Conversely, when a single person we grew up with, who touched our lives in some way if for no other reason than they made us smile when we didn’t feel like it, or told us something important about ourselves that we hadn’t thought of before – this death isn’t some complicated abstract idea that happens on the other side of the world to people we’ll never really know much more about than their nationality or religious affiliation. This death is specific, easily understandable, and feels like the loss of a member of our extended family – that cousin they always tell stories about at Thanksgiving, for instance.
So, while the post above wasn’t judging the fact that we seem to care more about one death than the other, I really think that isn’t the case.
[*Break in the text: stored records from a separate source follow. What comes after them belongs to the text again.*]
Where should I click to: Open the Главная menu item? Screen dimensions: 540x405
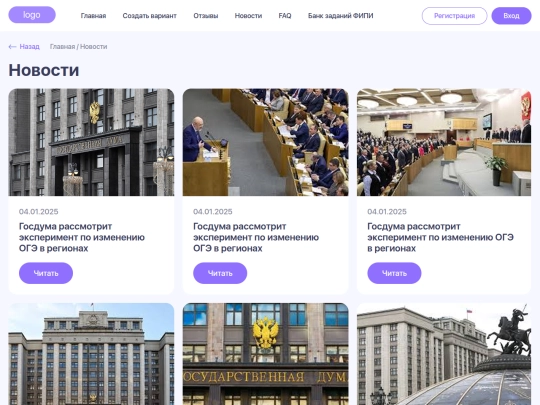[x=93, y=16]
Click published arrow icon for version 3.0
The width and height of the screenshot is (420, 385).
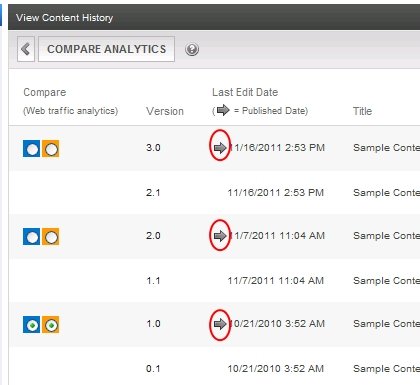[220, 148]
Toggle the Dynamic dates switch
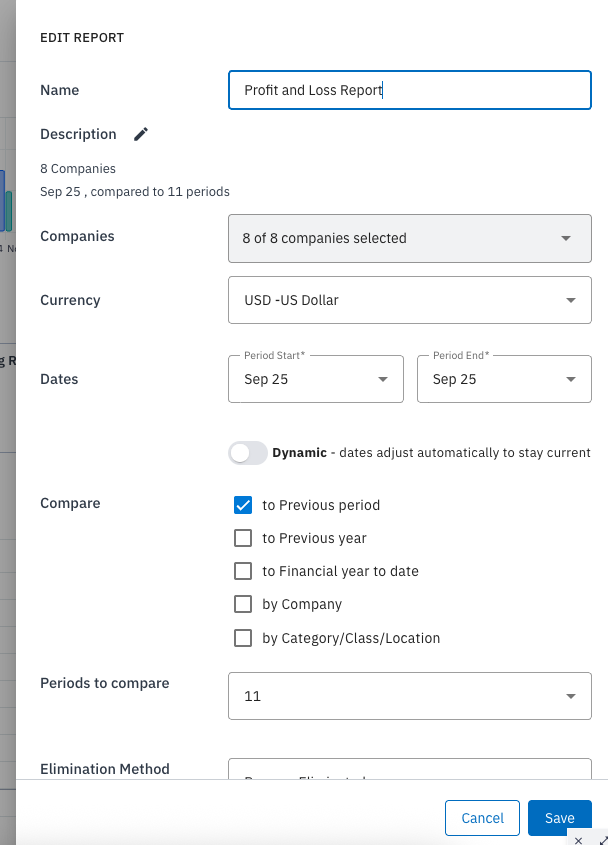The width and height of the screenshot is (608, 845). click(x=248, y=452)
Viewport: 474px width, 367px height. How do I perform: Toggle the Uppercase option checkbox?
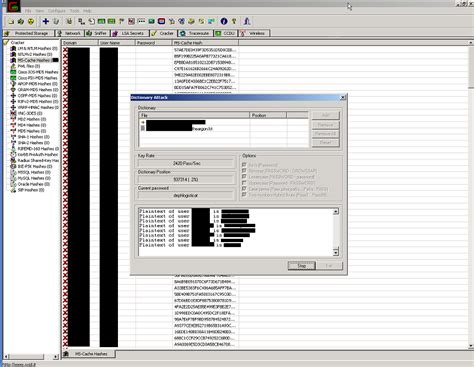244,183
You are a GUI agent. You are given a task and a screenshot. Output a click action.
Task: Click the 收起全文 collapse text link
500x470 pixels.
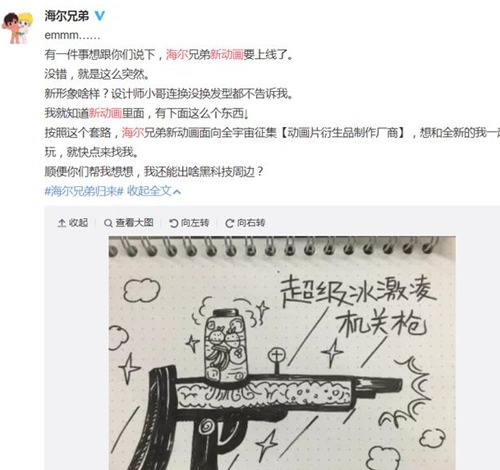tap(149, 191)
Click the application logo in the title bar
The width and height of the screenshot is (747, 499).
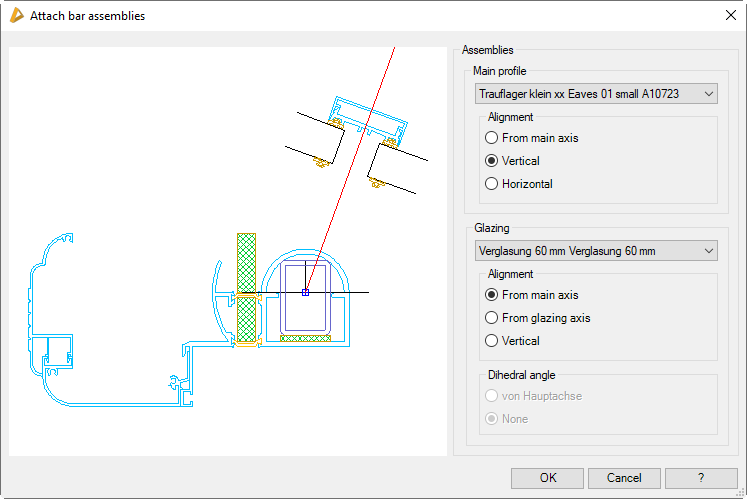(x=15, y=15)
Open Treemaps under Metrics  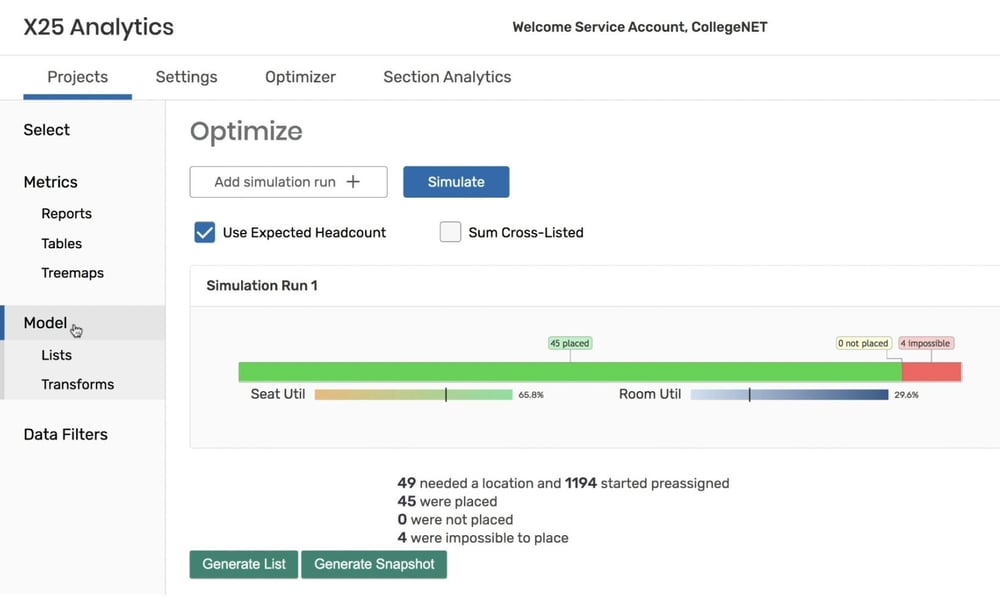[72, 273]
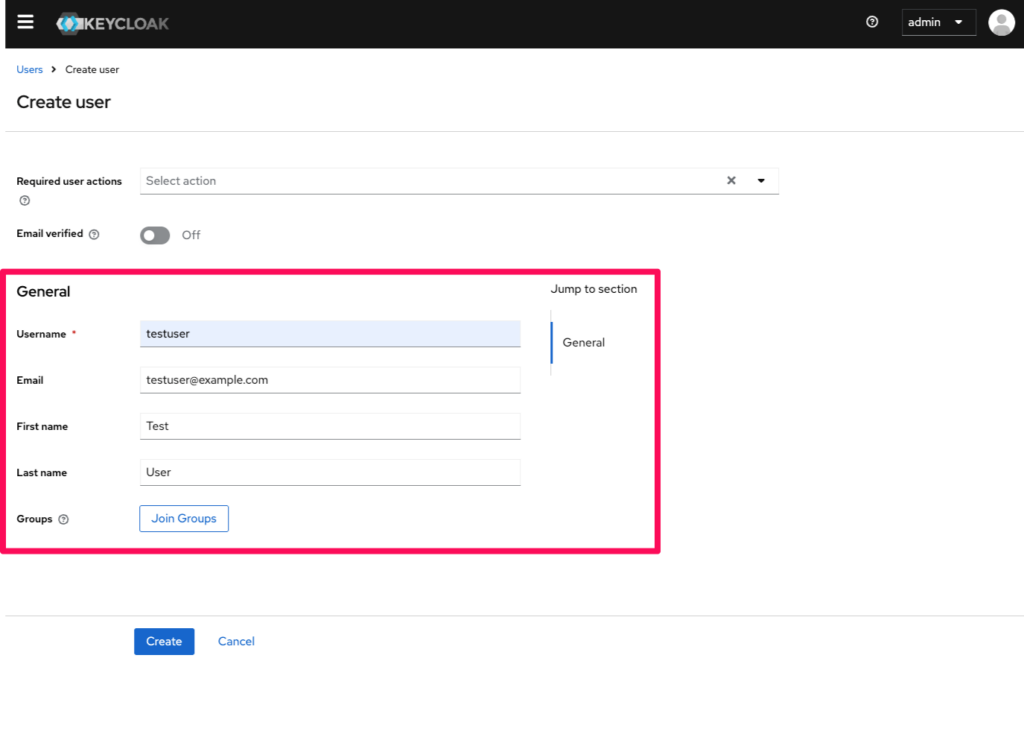
Task: Jump to the General section
Action: 583,343
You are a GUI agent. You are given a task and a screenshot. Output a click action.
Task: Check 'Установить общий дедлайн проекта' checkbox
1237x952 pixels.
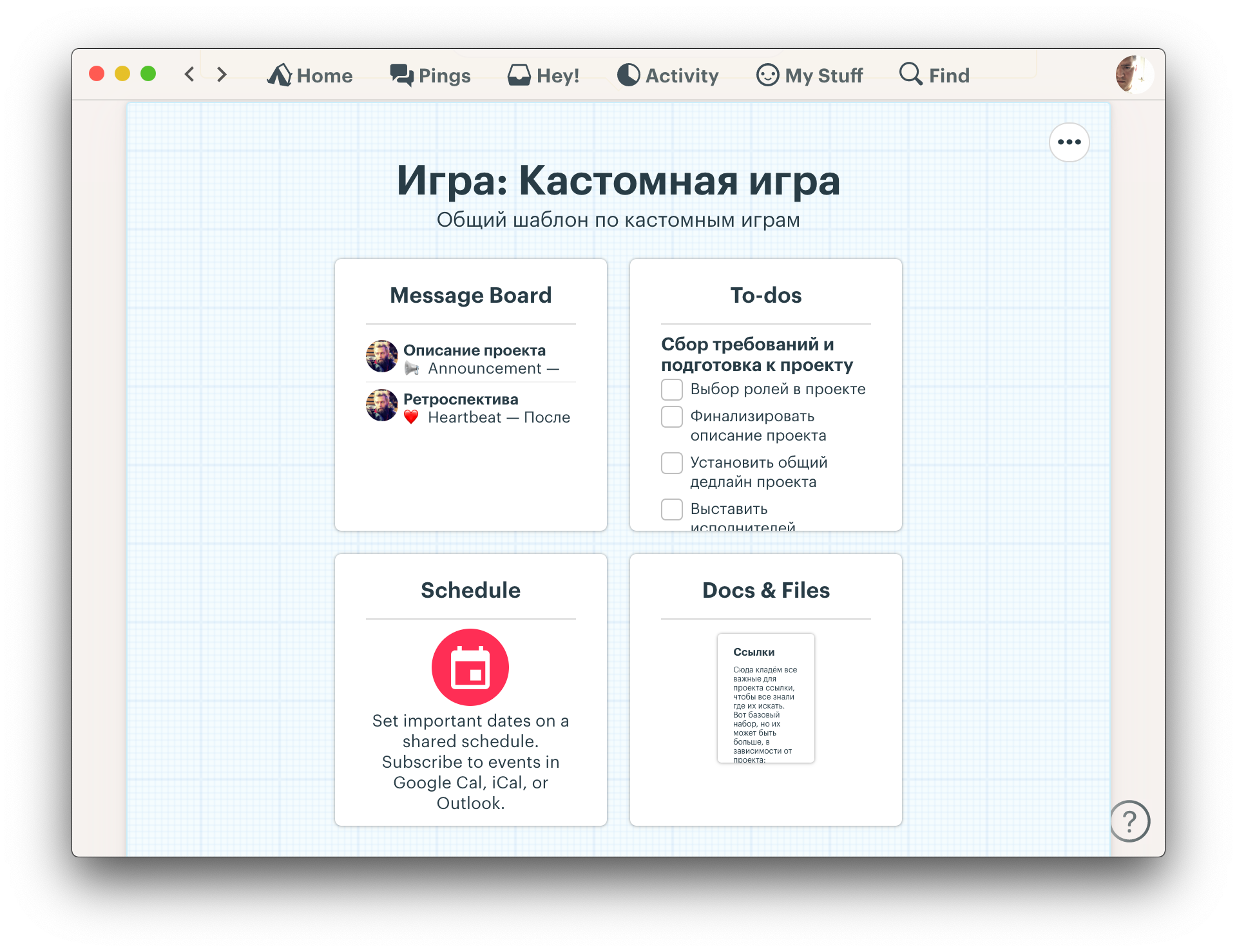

I think it’s that, any reaction other than hoping for the widespread death of thousands to stop seems a bit insincere, since we don’t know any of the people who died and they didn’t really touch us with their lives. But we know how to react to the other death, because that one feels personal and seems preventable.
The second thought is about other people we know with this sort of disease. I know many of us have been struck with some level of depression, whether it’s brought on by some other problem, like ADD or pregnancy hormones, or many times the depression itself is the problem. And any of us who are here right now have pulled through that depression and made it out the other side, or are still going through it but have not yet reached that final pit where the walls seem made of slick black obsidian and the light is so very very far away – and seeing someone as famous as Mr. Williams succumb to this dark, empty place may give you the impression that, if he can’t make it out with all of his money and therapy and helpers and fans and whatever else he had as a support group, then how the fuck are YOU supposed to? Well, keep in mind that when anyone, famous or not, is at that point, it doesn’t matter how famous they are, or any of that other stuff. What matters is that they didn’t reach out to the people who loved them and who they loved, and they didn’t get the helping hand they needed. But that doesn’t mean you can’t. Their inability to either speak up or avail themselves of the help they had available is irrelevant to your ability to do the same thing. Which means, those of us who are NOT going through something like this have the responsibility to pay attention to those of us who are. Know your friends and loved ones, listen, and pay attention, and be there when they need you – hell, be there when they don’t even KNOW they need you. That’s how we keep the next depressive episode from turning out like this.
Which brings me to my last thought – has anyone checked on Patton Oswalt?